High oil prices, escalating government spending on infrastructure, coupled with high private sector involvement in real estate and the positive momentum in the country’s stock and capital markets have created an overwhelming appetite for credit.
“Rapid lending expansion is likely to tighten banks’ liquidity and elevate their credit risk profiles,” Peter Carvalho, vice-president – senior analyst, Moody’s, wrote in the report on the banking sector.
The buoyant economy and confidence-boosting environment will continue to prevail, encouraging banks to embrace growth, albeit with oil and real estate price corrections and geo-political risks looming on the horizon as the unpredictable factors.
Moody’s expects the banks and their profitability to flourish in 2008, but at a slower pace than in 2007, given the progress achieved in their financial metrics, good management and much-improved risk management systems.
Investment bank EFG-Hermes believes the banking sector’s general outlook for the economy in 2008 is rosy. “The sector is expected to see expansion and consolidation, with more domestically focused banks looking towards consolidation and larger banks engaging in expansion across the Mena region,” the Cairo-based bank said.
Meanwhile, the Central Bank will start implementing the federal strategy from January 1 next year, which will create more opportunities for banks in the country, the Central Bank governor said.
The apex bank was part of the ministerial economic development team responsible for introducing measures to create an “enabling environment” for overall economic stability.

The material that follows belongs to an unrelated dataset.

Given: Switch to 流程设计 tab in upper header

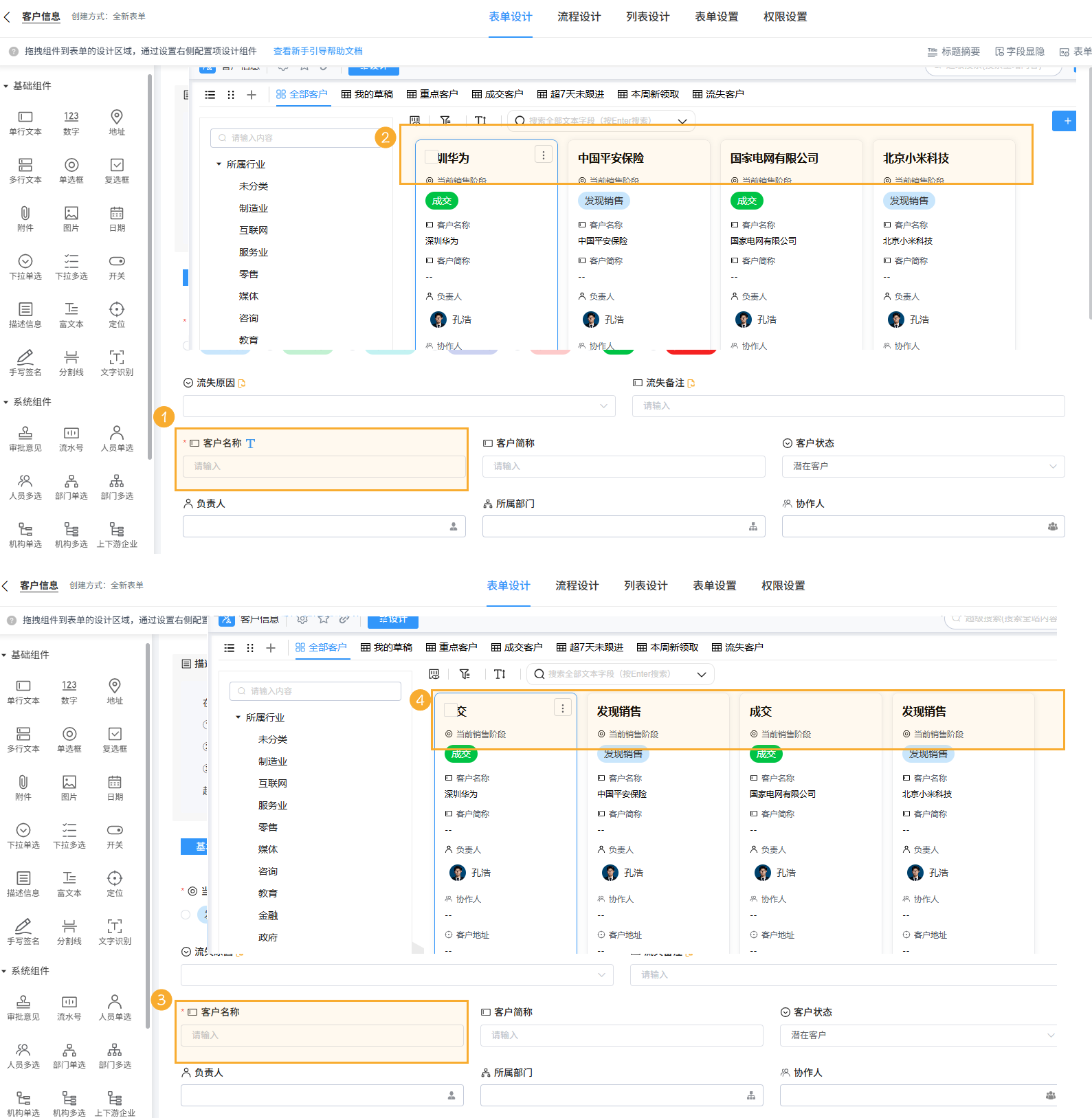Looking at the screenshot, I should coord(579,16).
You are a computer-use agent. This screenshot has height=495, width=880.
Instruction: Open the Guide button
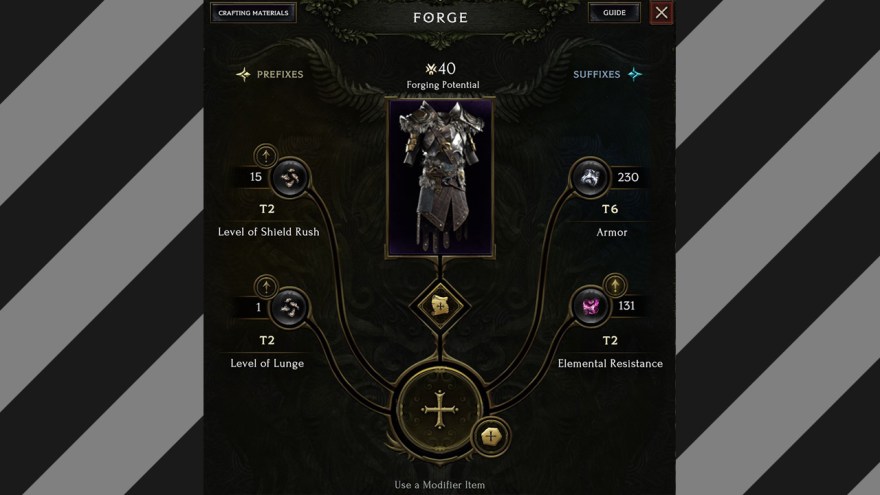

“Achieving economic stability will require creating a set of good economical, financial monetary policy decisions. Banks need to be ready and prepared to participate in the strategic programme,” he said.
Reserve ratio to remain intact
The UAE is monitoring the situation, but will not raise the minimum reserve requirements for banks to tackle inflation, Suwaidi said.
Annual average inflation surged to 9.3 per cent in 2006 from 6.3 per cent in 2005. Suwaidi, who has always argued inflation was due to housing shortages and rising rents, refused to comment further, saying: “Inflation is the responsibility of the Ministry of Economy and the special statistics body that is being set up.”
Inflation rate is projected to decline to 7.6 per cent in 2008 and 7.2 per cent in 2009, with rental inflation in Abu Dhabi preventing any significant fall over the short to medium term despite the expectation of moderation in Dubai in 2008 and more so in 2009, according to Cairo-based investment bank EFG Hermes.
A revaluation of the dirham against the dollar or moves to a currency basket will also help limit imported inflation to a degree.
The extent of the decline in inflation, however, will be limited by rental inflation in Abu Dhabi.
Chart your own course
The Central Bank governor is open to allow local banks to explore opportunities across the border. “If you want to explore the great opportunities outside the UAE and cross-border alliances in the GCC, it can be in conformity with the regulations in those countries,” he said.
There has always been the argument that the UAE is over-banked. “The profit growth is testimony to the ample opportunities available here,” he said.
The UAE Central Bank, a federal government entity, was established under Union Law No 10 promulgated in 1980, which is the cornerstone of the regulations governing it and the banks. The extended financial community is an amalgam of the 48 commercial banks (including Islamic banks), 69 representative offices, 102 money-changers, 34 monetary and financial brokers and 11 finance companies.
Islamic banking witnessed the first commercial bank in the UAE and the GCC with the establishment of Dubai Islamic Bank in 1975, followed by Abu Dhabi Islamic Bank. Later, three conventional banks were converted into Islamic banks, namely Sharjah Islamic Bank, Emirates Islamic Bank and Dubai Bank.
Al Noor Islamic Bank, with a capital of $1 billion (Dh3.67bn), was set up in Dubai this year, while Al Hilal Bank, with a similar capital, will be operational in Abu Dhabi next year.